California declara la guerra a Uber

Carlos Pérez Cruz WASHINGTON / LA VOZ

MERCADOS

Andrew Kelly

El Estado acaba de promulgar una ley que obliga a la compañía, pero también a Lyft y a DoorDash, a contratar a los conductores con los que mantienen una relación laboral

22 sep 2019 . Actualizado a las 05:14 h.

California es el territorio de las grandes tecnológicas; también el de las leyes más progresistas de Estados Unidos. Como si de un terremoto se tratara, en un estado que los vive con frecuencia, esa circunstancia ha ocasionado el choque de dos placas tectónicas. En defensa de los derechos laborales, la mayoría demócrata del Congreso californiano se ha impuesto por ahora a la barra libre de Uber y Lyft, las principales empresas de viajes compartidos del país, ambas con sede en San Francisco. A partir del 1 de enero del 2020, la ley obligará a estas compañías a cambiar radicalmente su relación laboral con los conductores que ofrecen sus servicios, que pasarán de ser contratistas externos a empleados. Es decir, pasarán de carecer de protección legal a obtener derechos laborales.
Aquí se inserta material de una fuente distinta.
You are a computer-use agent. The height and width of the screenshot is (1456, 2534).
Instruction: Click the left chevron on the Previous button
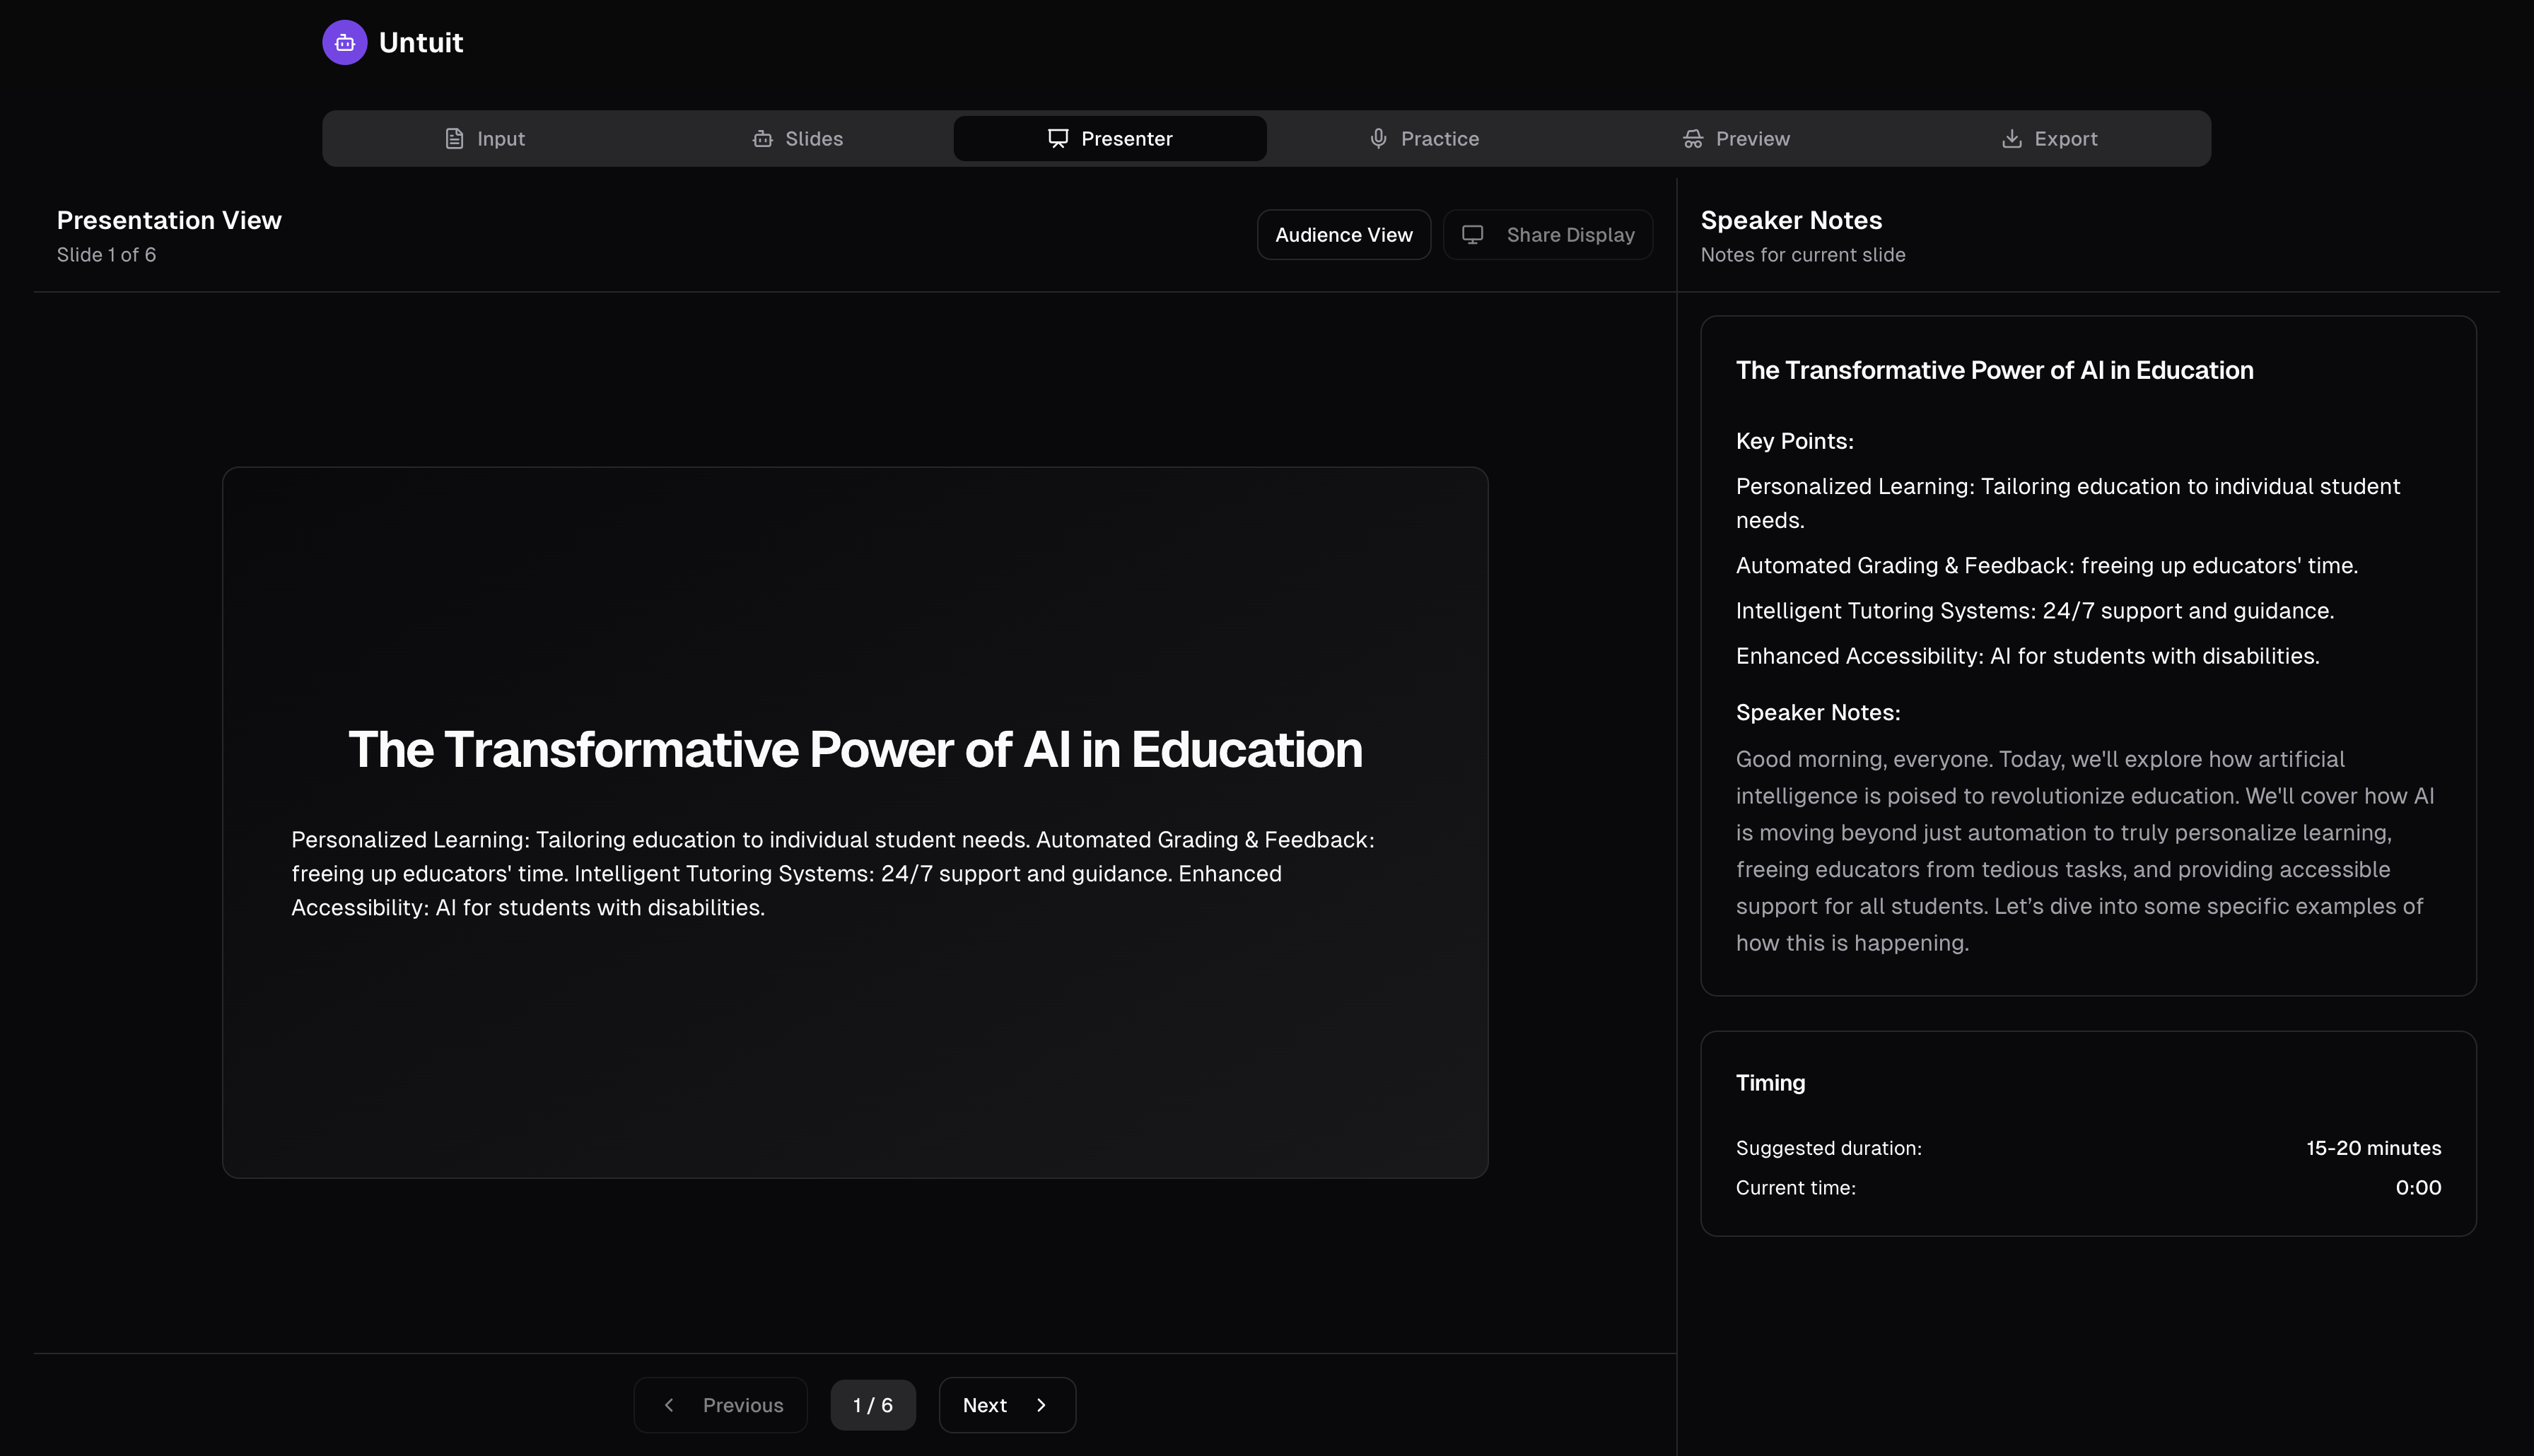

La nueva ley ha sido aprobada tanto en el Senado como en el Congreso de California y ha sido firmada por el gobernador, Garin Newson, que sin embargo ha mostrado en varias ocasiones su interés en que se logre algún tipo de acuerdo intermedio. Uber y Lyft, junto al servicio de entrega de comida a domicilio DoorDash, no se rinden y ya han anunciado la inversión de 90 millones de dólares en una campaña para llevar a referendo una iniciativa que les exima de esa obligación.

Las compañías argumentan que la aplicación de la ley acabaría con la flexibilidad actual, que permite al conductor dedicar tantas horas como considere y en el horario que le parezca oportuno. Obviamente, las empresas se verían obligadas a asumir gastos que hoy eluden, como la aportación a la Seguridad Social o el seguro médico de cada empleado. Entre los conductores hay también dudas. Algunos temen que la nueva legislación acabe con la flexibilidad que muchos valoran como un aliciente para complementar ingresos o que no sea posible trabajar con Uber y Lyft de forma simultánea, como es habitual en muchos casos.